▼▼▼

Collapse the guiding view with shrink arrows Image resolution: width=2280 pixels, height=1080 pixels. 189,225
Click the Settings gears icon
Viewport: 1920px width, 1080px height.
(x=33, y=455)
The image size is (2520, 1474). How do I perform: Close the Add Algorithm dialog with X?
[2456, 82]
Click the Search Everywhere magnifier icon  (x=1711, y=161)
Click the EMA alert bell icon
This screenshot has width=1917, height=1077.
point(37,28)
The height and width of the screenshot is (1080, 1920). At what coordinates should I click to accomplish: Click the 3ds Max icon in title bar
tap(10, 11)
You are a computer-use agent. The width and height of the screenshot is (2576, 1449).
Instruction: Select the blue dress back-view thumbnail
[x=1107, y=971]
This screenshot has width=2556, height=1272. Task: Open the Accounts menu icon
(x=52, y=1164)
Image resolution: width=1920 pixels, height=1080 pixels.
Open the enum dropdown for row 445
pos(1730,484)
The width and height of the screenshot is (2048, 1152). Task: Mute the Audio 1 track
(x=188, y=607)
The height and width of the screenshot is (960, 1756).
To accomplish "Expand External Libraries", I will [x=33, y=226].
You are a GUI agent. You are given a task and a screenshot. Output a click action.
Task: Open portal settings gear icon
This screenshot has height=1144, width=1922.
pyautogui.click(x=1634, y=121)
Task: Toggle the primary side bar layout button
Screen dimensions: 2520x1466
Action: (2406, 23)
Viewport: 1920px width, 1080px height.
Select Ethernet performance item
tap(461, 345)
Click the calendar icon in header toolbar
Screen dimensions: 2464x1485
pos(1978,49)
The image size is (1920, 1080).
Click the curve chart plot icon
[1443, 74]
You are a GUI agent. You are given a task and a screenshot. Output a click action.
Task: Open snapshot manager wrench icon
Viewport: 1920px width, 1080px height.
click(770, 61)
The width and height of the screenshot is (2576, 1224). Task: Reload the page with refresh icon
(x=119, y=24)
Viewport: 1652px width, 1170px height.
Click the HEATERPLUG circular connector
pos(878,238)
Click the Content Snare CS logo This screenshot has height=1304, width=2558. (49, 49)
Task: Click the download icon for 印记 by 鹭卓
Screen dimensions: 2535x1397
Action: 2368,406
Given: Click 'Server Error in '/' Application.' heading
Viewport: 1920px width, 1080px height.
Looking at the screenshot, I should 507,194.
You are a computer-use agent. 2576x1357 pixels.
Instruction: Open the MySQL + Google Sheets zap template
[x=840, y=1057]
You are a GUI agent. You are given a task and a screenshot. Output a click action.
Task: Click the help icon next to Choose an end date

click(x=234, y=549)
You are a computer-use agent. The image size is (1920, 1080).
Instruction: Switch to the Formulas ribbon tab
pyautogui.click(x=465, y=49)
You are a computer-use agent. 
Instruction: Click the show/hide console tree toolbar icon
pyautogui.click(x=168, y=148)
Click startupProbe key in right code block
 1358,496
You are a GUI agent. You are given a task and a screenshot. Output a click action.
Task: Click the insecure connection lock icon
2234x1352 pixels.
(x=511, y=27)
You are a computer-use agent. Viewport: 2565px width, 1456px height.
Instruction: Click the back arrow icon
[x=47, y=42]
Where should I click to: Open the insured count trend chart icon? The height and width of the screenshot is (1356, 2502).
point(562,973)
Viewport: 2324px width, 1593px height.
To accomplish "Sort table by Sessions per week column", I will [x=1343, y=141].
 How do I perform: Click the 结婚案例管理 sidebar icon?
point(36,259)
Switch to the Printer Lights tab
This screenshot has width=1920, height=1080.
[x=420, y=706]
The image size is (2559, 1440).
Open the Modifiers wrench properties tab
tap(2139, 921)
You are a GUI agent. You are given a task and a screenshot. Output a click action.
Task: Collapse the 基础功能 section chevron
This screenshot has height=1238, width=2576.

▲▲▲

WHAT YOU WILL DO.
Lines from the one with "You are a computer-use agent. Viewport: 2565px" through the last line above must be printed exactly; no other line is to appear.

SOLUTION TO THIS TASK.
You are a computer-use agent. Viewport: 2565px width, 1456px height.
Instruction: Click the back arrow icon
[x=47, y=42]
Where should I click to: Open the insured count trend chart icon? The height and width of the screenshot is (1356, 2502).
point(562,973)
Viewport: 2324px width, 1593px height.
To accomplish "Sort table by Sessions per week column", I will [x=1343, y=141].
 How do I perform: Click the 结婚案例管理 sidebar icon?
point(36,259)
Switch to the Printer Lights tab
This screenshot has width=1920, height=1080.
[x=420, y=706]
The image size is (2559, 1440).
Open the Modifiers wrench properties tab
tap(2139, 921)
You are a GUI agent. You are given a task and a screenshot. Output a click action.
Task: Collapse the 基础功能 section chevron
This screenshot has height=1238, width=2576.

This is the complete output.